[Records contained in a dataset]
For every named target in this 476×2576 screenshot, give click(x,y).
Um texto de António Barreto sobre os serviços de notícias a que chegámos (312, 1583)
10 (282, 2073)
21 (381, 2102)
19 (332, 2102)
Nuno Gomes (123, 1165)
==
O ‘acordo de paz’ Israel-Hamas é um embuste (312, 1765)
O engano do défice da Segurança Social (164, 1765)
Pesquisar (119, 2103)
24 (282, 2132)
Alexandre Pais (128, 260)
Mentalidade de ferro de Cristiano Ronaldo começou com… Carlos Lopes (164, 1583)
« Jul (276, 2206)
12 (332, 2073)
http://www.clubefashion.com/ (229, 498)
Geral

* **Task requirements**: Write out exactly the lines above from the line with "For every named" through the line with "Nuno Gomes (123, 1165)", both of them included, and leave out all other lines.

* **Your solution**:
For every named target in this 476×2576 screenshot, give click(x,y).
Um texto de António Barreto sobre os serviços de notícias a que chegámos (312, 1583)
10 (282, 2073)
21 (381, 2102)
19 (332, 2102)
Nuno Gomes (123, 1165)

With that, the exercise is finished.